Page 1 of 1

DS job and the data sets will not be cleaned up

Posted: Tue Feb 17, 2009 3:57 pm
by p4paulian
Hi

I was told by IBM support that if we have director open and are monitoring Column Analysis executions and the job finishes while we are monitoring, then the DS job and the data sets will not be cleaned up.

Is this how it works for Info analyzer column analysis??

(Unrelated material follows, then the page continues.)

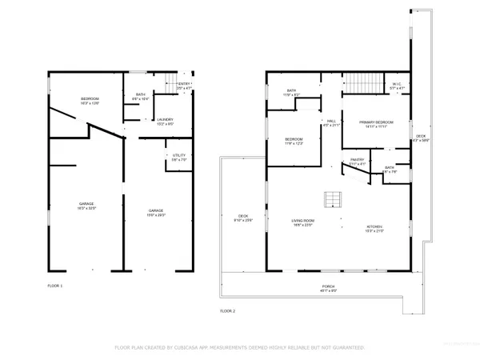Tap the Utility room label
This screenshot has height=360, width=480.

I was assuming that any job irrespective of whether it is column analysis or a normal px job should work the same way as per resource allocation and clearance goes.

thanks

Posted: Tue Feb 17, 2009 4:03 pm
by ray.wurlod
Welcome aboard.

It's not a DataStage thing. No operating system will allow you to delete a file that is open. So it is here - if it's open (being viewed by Director) it can't be cleaned up.

Posted: Tue Feb 17, 2009 4:25 pm
by p4paulian
Thanks for your response Ray.

If a job fails, then it will not clean up or is it regardless what the end status of job is, it wont clean up if the director is open.

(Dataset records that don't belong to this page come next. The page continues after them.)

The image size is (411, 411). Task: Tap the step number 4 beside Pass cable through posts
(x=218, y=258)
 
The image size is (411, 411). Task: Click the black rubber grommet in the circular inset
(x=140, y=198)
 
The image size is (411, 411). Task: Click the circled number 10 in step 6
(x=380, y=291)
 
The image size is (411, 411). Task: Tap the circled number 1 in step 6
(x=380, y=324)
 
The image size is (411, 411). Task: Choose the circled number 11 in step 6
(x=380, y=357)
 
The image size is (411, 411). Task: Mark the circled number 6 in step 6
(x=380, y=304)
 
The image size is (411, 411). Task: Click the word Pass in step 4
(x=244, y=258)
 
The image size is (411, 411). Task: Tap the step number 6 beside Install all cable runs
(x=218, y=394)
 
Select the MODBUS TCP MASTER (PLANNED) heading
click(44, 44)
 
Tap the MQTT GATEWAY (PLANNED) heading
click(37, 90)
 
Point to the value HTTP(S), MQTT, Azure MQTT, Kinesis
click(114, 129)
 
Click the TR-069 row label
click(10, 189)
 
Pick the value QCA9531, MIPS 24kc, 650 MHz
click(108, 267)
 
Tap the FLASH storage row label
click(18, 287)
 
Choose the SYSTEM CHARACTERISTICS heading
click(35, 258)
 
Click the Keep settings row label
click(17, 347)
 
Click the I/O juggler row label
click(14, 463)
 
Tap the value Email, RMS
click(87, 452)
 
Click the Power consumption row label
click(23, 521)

We do use director to monitor a running job, right?
:roll:

Posted: Tue Feb 17, 2009 4:37 pm
by chulett
'Clean up'? :?

Posted: Tue Feb 17, 2009 4:45 pm
by p4paulian
Temporary datasets created during the job run "clean up".

Do we monitor a running a job or not via director :roll: :?:

Posted: Tue Feb 17, 2009 5:17 pm
by chulett
I should have been more specific. I was wondering what about the job itself, not the data sets, would be cleaned up... since you mentioned both. But that's not important if the question is strictly in regards to 'temporary' datasets and if they're removed after the job runs.

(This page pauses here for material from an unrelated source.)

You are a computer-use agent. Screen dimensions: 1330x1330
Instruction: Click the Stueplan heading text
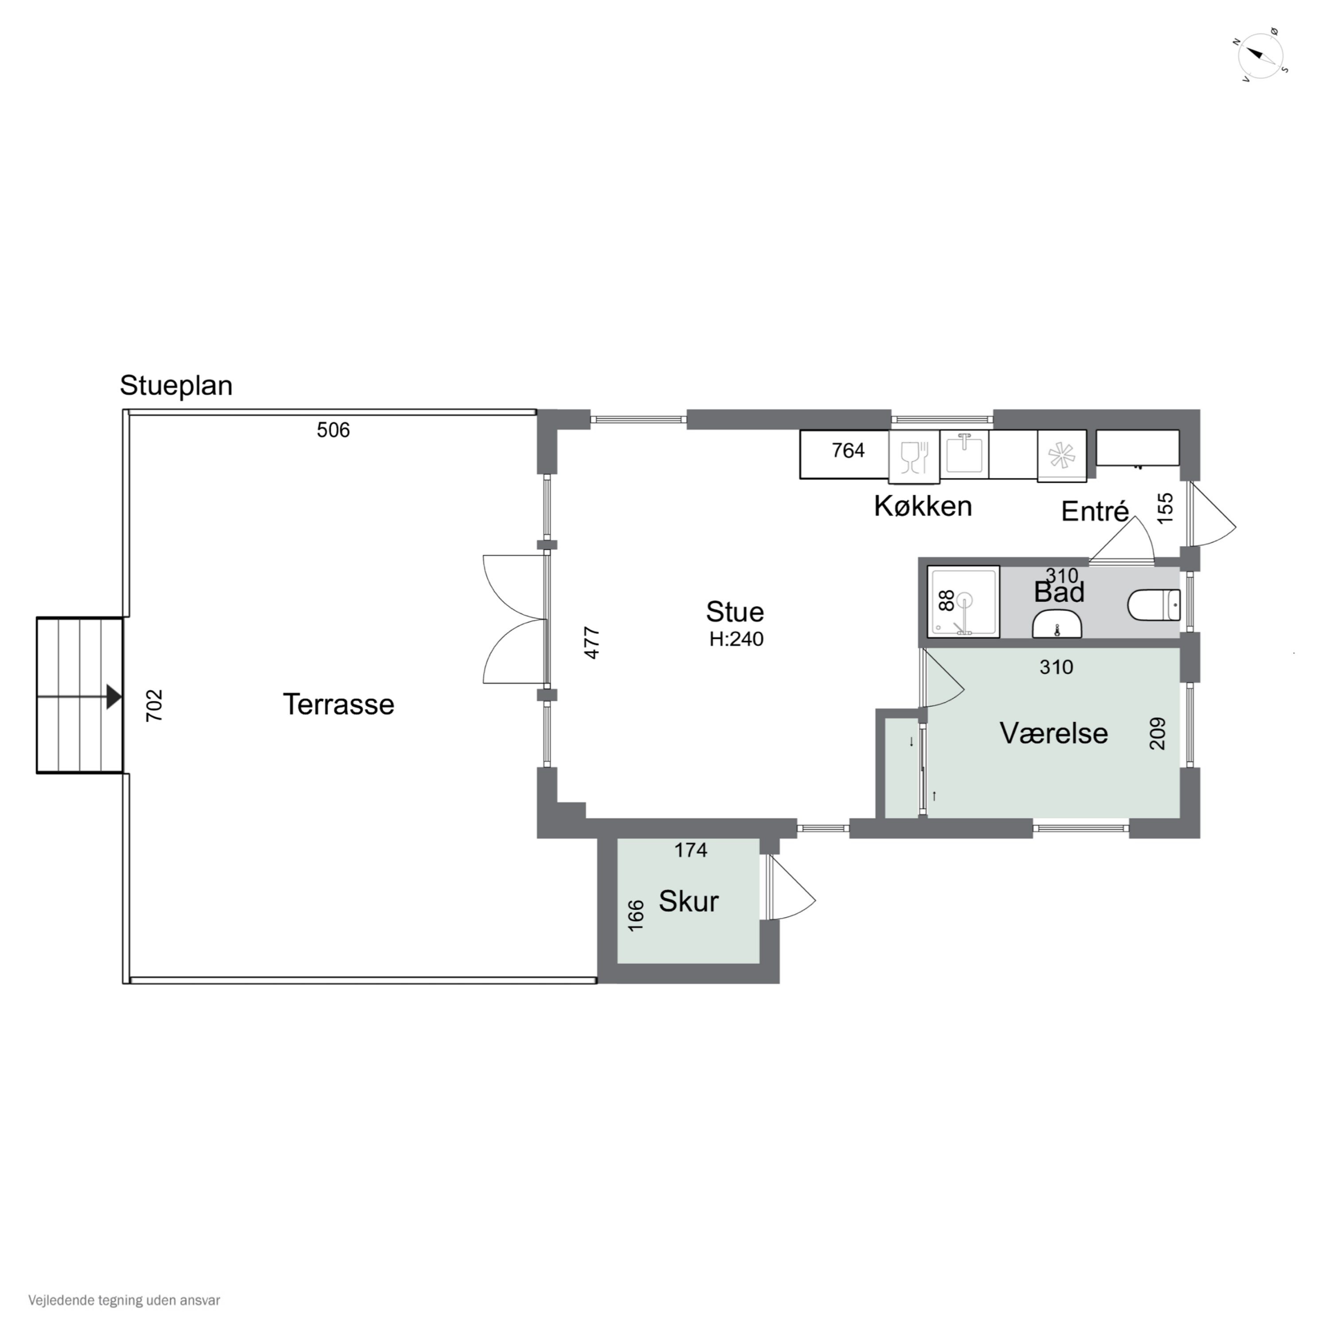176,386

As to your eye-rolling Director question, in general the answer is yes - that's exactly what it is for. However, I can't speak to what quirks your 'Column Analysis executions' may bring to the table, you'll need to wait for Ray to come back and clarify things.

Posted: Tue Feb 17, 2009 6:00 pm
by p4paulian
Director is for monitoring jobs, thats where I am lost,

I had been using it to monitor Datastage jobs, and am wondering how it is different when I monitor Column analysis jobs.

Posted: Tue Feb 17, 2009 7:24 pm
by ray.wurlod
All Information Analyzer tasks are run as DataStage jobs (the osh is generated directly by IA, there is no graphical job design generated) in the ANALYZERPROJECT project.

Posted: Tue Feb 17, 2009 8:59 pm
by p4paulian
Very true,

But Ray, how is it different as per viewing the logs in director for a column analysis job to viewing logs for a parallel job.

We never came across issues like disk space full if we had director open for a parallel job, but in case of column analysis it happens.

Due to this issue, they suggested us not to monitor while running a IA job.

Posted: Tue Feb 17, 2009 9:39 pm
by ray.wurlod
IA analyses require huge amounts of scratch space. My guess - and I don't know for sure - is that viewing logs or monitoring jobs exacerbates the total demand for disk space on the server to a point where it fills the disk. This would especially be true if you used the default configuration file supplied with the product, which places scratch disk in the same file system as the engine and the projects.

Posted: Tue Feb 17, 2009 10:47 pm
by p4paulian
Thanks for your response Ray.

We are using the default configuration file which is a single node.
So, in case we change the configuration file to 2 or 4 node.
Have scratch disk in file system other than where engine and projects reside.

Doing all this may also help, instead of not monitoring in Director.

Could we change the configuration file in IA, or only Administrator can do it.

Re: DS job and the data sets will not be cleaned up

Posted: Wed Feb 18, 2009 12:17 am
by syrup75
hello,

i guess.. you checked 'retain script' and 'retain datasets' options.

if you don't check these options, jobs and datasets will be clean up after doing column analysis, i think..

also,, you can change configuration file in engine tab. (you can find retain script & datasets options in engine tab also...)

however, it's not like datastage.. you should type a specific directory and .apt file name.

when you execute 'run column analysis', you may find scheduler, sample, option and engine tab in right side of window.

thanks,